23.08.2004 | aktual.: 23.08.2004 07:16
"Grażyna S. od kilku lat mieszkała na golędzinowskich działkach. Sierota z domu dziecka, bez pracy, znalazła tam schronienie. Żyła ze zbierania puszek, butelek i dorywczych prac. Wczoraj rankiem szła po betonowej drodze wraz z Herbertem G. Mężczyzna dostał przepustkę z więzienia i spędzał wolny czas na działkach" - podaje gazeta.
"Kwadrans przed godz. 6 na drodze pojawiło się rozpędzone volvo. (...) Auto uderzyło w nich z bardzo dużą prędkością, roztrącając ciała jak kręgle. 34-letnia kobieta zginęła na miejscu. Jej kompan upadł nieprzytomny obok - obecnie jest w ciężkim stanie. Siła uderzenia była tak duża, że z volvo odpadła tablica rejestracyjna. Kierowca najpierw nie zatrzymał się, by pomóc rannym, ale po kilkuset metrach wrócił" - relacjonuje dziennik.

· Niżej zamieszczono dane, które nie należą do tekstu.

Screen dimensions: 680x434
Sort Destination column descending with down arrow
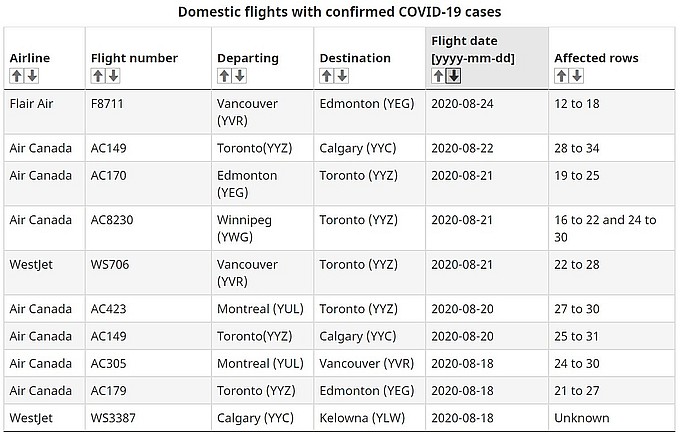pyautogui.click(x=342, y=76)
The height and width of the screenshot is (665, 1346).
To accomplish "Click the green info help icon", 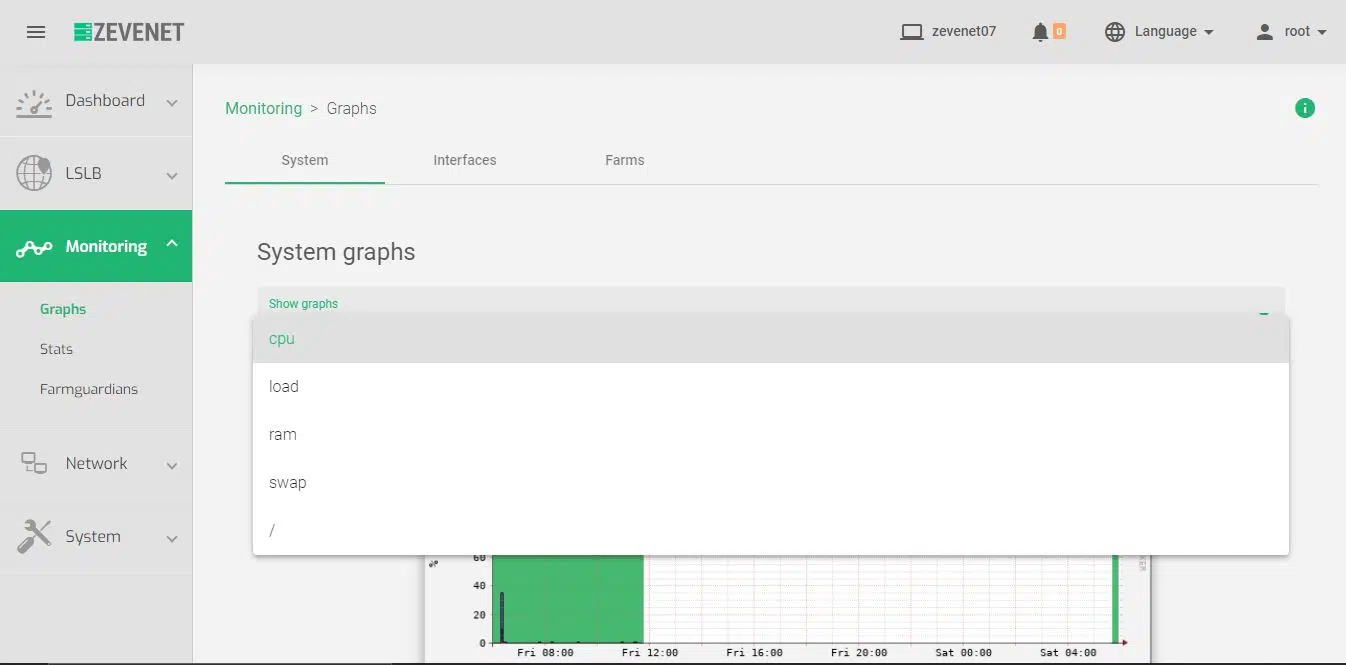I will 1304,108.

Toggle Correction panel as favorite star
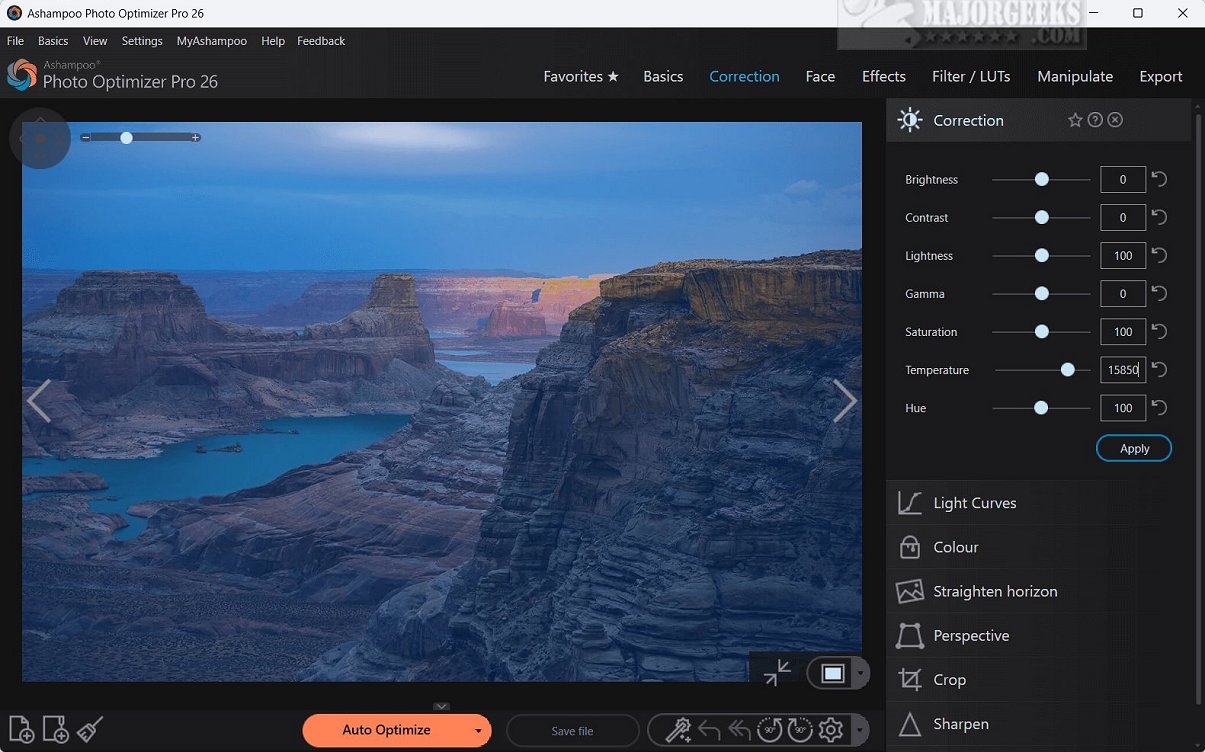coord(1075,120)
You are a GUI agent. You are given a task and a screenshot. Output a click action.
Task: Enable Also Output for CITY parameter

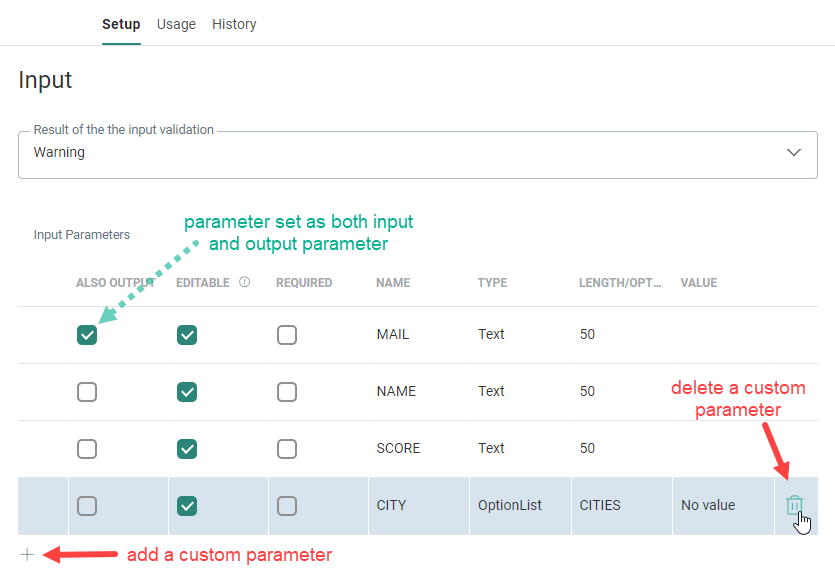point(87,506)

"Policjanci z drogówki znaleźli na miejscu wypadku tablicę rejestracyjną. Okazało się, że pochodzi z volvo zarejestrowanego na żonę warszawskiego policjanta z wydziału wywiadowczo- patrolowego Komendy Stołecznej Policji. Drogówka znalazła poszukiwany samochód w Truskawiu. Jednak nie trafili na żaden ślad kierowcy" - podaje gazeta.
Ok. godz. 14 do wydziału ruchu drogowego zgłosił się policjant będący współwłaścicielem volvo. Był pijany, miał 1,7 promila alkoholu w wydychanym powietrzu. "Powiedział, że jechał tym autem, ale za kierownicą siedział jego kolega. Przesłuchaliśmy mężczyznę, którego wskazał. Potwierdził tylko, że pił razem z policjantem, ale z nim nie jechał. Wyjaśnienia wyglądały na wiarygodne - dodaje podinsp. Pasieczny. Decyzją prokuratora policjant z volvo został zatrzymany" - czytamy na łamach "Życia Warszawy". (PAP)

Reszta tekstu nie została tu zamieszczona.